# Your goal
In the listing below, change "abbreviation" to "acronym" in the lines starting with the line with "Task: Select the MntWines cell" and going on through the line with "coord(626,38)", and leave everything else unchanged. Give only those lines.

# Material for this exercise

********************

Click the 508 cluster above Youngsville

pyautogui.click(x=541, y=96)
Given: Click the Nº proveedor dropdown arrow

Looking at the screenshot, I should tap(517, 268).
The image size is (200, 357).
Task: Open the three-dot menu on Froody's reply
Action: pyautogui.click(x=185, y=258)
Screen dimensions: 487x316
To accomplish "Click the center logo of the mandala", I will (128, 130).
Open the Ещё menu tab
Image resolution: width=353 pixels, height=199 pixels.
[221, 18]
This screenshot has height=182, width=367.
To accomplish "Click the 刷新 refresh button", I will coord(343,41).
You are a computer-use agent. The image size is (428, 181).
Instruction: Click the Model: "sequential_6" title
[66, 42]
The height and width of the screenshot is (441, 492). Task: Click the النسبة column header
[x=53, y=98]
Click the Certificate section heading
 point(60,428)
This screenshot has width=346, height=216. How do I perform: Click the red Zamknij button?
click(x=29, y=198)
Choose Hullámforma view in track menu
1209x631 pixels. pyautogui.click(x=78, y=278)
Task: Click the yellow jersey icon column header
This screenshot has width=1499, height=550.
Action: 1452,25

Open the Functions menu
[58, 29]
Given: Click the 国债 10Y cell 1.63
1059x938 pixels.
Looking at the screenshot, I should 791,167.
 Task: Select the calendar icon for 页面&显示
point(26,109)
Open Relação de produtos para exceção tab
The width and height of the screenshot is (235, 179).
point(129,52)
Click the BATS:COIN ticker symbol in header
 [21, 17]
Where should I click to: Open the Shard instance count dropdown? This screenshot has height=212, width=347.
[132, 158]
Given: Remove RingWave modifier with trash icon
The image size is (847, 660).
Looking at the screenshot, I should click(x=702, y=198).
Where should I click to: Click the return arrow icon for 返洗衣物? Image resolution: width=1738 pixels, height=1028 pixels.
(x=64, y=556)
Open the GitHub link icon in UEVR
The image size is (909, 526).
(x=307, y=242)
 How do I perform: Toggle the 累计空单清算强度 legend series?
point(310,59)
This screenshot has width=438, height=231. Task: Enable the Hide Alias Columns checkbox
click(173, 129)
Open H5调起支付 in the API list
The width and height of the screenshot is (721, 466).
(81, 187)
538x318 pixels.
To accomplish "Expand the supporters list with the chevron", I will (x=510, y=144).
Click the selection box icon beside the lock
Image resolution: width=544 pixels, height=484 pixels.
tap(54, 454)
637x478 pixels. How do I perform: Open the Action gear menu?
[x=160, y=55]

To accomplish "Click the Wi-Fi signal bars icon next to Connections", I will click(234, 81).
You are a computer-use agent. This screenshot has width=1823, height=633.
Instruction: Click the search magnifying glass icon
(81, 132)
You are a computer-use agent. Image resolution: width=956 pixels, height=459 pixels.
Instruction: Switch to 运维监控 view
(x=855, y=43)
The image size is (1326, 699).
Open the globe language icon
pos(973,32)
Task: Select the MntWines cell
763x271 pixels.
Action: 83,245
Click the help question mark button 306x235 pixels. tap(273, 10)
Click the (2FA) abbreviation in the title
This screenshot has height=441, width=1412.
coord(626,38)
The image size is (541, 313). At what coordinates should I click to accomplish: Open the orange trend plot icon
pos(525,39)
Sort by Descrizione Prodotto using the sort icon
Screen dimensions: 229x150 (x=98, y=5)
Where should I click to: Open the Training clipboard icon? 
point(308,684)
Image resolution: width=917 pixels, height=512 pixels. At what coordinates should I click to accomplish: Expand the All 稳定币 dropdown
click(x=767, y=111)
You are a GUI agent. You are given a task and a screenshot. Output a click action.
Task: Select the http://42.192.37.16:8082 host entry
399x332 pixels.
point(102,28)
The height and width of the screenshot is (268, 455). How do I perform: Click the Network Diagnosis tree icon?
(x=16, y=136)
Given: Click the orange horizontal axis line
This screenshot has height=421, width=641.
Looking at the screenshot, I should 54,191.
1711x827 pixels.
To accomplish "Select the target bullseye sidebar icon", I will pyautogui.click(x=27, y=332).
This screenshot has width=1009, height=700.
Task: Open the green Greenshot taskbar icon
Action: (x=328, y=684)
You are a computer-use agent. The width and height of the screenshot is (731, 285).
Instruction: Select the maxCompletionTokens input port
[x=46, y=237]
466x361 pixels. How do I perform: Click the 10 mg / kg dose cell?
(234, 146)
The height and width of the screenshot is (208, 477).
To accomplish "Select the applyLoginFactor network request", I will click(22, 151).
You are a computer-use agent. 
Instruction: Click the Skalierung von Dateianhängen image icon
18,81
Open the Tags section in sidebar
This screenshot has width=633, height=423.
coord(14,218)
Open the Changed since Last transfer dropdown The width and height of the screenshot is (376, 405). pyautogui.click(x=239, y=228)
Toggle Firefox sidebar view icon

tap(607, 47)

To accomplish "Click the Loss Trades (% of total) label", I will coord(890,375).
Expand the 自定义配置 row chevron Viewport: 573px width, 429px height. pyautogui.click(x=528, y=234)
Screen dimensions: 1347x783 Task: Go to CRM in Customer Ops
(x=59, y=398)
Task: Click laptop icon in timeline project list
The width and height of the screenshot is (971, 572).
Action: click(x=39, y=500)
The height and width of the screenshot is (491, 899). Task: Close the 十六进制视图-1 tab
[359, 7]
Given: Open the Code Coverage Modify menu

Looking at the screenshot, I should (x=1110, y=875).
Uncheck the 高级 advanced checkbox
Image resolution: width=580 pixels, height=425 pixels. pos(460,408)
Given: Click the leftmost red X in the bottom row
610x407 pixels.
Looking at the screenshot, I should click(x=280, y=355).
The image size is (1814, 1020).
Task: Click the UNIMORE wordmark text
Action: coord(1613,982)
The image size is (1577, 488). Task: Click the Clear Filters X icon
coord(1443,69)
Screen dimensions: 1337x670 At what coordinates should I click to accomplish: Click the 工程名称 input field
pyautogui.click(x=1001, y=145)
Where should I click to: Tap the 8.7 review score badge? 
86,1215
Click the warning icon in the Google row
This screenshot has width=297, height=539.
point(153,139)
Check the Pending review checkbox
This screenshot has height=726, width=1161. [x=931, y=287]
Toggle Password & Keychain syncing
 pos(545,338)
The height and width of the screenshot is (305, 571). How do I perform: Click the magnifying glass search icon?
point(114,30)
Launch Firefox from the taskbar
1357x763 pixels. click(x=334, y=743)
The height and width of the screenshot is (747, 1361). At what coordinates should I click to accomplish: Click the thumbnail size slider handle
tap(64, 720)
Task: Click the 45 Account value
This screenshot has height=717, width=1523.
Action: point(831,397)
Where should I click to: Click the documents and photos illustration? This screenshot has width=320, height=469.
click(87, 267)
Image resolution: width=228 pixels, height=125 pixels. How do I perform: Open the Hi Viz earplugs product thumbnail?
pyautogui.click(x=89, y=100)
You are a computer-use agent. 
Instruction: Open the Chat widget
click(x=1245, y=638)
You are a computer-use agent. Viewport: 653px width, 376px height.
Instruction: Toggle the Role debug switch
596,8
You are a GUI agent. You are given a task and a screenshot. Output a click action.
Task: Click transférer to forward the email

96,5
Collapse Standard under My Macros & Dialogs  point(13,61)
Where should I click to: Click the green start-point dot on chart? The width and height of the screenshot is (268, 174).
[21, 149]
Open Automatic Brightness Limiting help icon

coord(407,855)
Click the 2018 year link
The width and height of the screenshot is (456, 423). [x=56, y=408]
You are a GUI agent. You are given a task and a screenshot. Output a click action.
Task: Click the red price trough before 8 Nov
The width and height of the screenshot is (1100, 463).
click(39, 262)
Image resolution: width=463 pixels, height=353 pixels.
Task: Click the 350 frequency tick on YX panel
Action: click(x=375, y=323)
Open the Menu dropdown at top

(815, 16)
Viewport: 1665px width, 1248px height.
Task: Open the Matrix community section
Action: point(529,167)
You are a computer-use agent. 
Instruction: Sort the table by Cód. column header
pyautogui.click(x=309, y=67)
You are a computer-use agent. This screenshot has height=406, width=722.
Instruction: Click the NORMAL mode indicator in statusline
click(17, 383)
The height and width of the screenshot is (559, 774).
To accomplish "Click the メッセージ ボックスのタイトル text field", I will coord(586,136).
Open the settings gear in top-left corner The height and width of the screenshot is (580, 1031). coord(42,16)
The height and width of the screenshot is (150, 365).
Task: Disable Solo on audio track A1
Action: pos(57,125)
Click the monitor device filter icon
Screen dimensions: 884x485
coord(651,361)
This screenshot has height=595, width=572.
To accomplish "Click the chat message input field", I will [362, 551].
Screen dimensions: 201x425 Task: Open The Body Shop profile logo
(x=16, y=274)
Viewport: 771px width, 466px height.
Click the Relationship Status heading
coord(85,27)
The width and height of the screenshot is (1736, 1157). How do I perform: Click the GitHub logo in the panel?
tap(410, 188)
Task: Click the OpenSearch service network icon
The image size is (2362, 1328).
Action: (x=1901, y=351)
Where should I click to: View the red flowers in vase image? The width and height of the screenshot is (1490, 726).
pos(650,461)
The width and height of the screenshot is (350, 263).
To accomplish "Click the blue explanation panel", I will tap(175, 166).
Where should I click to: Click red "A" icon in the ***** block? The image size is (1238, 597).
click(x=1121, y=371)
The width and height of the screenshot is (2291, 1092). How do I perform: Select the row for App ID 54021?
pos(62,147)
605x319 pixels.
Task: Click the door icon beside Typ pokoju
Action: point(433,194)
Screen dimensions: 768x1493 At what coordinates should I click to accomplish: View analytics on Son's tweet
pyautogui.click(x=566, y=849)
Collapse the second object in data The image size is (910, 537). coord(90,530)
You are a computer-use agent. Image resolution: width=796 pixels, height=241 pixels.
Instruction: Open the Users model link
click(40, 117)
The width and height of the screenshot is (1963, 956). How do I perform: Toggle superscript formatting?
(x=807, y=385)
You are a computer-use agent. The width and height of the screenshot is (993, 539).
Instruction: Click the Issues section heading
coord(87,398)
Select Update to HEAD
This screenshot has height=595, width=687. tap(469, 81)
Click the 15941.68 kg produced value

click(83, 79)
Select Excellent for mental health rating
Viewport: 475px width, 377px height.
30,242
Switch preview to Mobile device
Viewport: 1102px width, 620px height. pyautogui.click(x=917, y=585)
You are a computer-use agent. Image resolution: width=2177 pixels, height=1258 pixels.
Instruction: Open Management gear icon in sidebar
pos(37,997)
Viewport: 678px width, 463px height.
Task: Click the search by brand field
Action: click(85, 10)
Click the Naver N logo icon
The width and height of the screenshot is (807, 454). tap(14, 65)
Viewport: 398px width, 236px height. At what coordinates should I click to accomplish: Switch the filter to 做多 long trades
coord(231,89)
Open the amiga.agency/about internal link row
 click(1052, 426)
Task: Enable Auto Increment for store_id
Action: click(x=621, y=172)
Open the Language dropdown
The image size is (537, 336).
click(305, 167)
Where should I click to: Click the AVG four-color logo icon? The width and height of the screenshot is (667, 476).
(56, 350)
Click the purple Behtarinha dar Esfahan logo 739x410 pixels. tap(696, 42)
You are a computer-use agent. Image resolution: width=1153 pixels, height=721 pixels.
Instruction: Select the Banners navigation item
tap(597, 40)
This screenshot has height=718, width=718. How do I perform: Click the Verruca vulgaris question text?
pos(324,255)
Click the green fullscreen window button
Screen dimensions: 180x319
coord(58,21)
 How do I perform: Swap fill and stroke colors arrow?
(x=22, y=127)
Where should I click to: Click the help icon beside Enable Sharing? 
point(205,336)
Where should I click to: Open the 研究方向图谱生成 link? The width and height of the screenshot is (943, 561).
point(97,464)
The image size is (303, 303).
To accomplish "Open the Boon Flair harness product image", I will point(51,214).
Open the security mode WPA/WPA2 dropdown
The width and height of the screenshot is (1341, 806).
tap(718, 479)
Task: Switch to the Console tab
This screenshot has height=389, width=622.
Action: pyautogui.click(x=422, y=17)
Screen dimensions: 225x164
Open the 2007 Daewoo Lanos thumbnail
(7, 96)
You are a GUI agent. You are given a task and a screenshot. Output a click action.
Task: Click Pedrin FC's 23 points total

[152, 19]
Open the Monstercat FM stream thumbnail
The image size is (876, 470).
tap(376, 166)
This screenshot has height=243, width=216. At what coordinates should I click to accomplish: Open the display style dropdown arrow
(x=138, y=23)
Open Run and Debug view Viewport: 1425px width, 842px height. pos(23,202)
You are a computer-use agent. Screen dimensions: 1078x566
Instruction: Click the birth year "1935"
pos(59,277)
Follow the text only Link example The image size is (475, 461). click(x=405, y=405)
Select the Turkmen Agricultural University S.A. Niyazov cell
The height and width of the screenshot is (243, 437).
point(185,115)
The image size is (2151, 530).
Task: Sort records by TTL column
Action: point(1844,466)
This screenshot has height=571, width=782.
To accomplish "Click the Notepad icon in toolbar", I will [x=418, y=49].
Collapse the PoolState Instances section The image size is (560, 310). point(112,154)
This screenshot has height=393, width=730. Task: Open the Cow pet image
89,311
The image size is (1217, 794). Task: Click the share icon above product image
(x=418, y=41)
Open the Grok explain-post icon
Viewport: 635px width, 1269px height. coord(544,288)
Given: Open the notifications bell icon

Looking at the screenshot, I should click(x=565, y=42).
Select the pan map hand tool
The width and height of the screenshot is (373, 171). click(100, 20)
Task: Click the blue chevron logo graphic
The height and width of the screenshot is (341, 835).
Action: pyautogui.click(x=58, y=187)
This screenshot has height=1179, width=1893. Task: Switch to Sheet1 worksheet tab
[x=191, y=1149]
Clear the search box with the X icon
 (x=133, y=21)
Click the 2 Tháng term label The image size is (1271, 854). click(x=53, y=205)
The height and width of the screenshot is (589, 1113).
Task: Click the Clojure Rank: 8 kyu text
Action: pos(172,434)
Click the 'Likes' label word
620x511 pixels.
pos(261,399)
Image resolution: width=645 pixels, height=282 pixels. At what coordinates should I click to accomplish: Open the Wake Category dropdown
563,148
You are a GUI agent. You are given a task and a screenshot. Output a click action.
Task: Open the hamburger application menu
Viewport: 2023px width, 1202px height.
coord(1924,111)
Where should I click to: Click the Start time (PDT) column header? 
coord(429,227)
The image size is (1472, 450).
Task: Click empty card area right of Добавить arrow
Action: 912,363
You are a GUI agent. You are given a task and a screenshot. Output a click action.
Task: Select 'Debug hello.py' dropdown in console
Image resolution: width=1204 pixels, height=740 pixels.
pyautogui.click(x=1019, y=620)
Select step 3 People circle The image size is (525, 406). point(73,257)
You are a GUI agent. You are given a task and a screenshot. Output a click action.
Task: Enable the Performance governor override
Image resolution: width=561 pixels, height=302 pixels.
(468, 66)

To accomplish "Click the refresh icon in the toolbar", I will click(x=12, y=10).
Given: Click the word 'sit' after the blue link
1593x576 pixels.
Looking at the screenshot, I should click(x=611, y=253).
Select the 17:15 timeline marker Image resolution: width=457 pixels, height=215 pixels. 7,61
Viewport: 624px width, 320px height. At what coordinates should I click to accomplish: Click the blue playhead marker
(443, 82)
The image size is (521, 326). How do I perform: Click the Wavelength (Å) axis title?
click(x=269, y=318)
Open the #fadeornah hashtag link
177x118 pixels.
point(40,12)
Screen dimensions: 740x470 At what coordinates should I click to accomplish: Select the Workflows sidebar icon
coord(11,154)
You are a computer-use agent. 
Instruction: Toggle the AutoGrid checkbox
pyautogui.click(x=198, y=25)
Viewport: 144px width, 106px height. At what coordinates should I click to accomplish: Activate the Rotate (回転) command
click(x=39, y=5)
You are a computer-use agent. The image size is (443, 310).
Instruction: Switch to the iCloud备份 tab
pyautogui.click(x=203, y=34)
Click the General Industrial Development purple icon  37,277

********************

# Reply
Task: Select the MntWines cell
763x271 pixels.
Action: 83,245
Click the help question mark button 306x235 pixels. tap(273, 10)
Click the (2FA) acronym in the title
This screenshot has height=441, width=1412.
coord(626,38)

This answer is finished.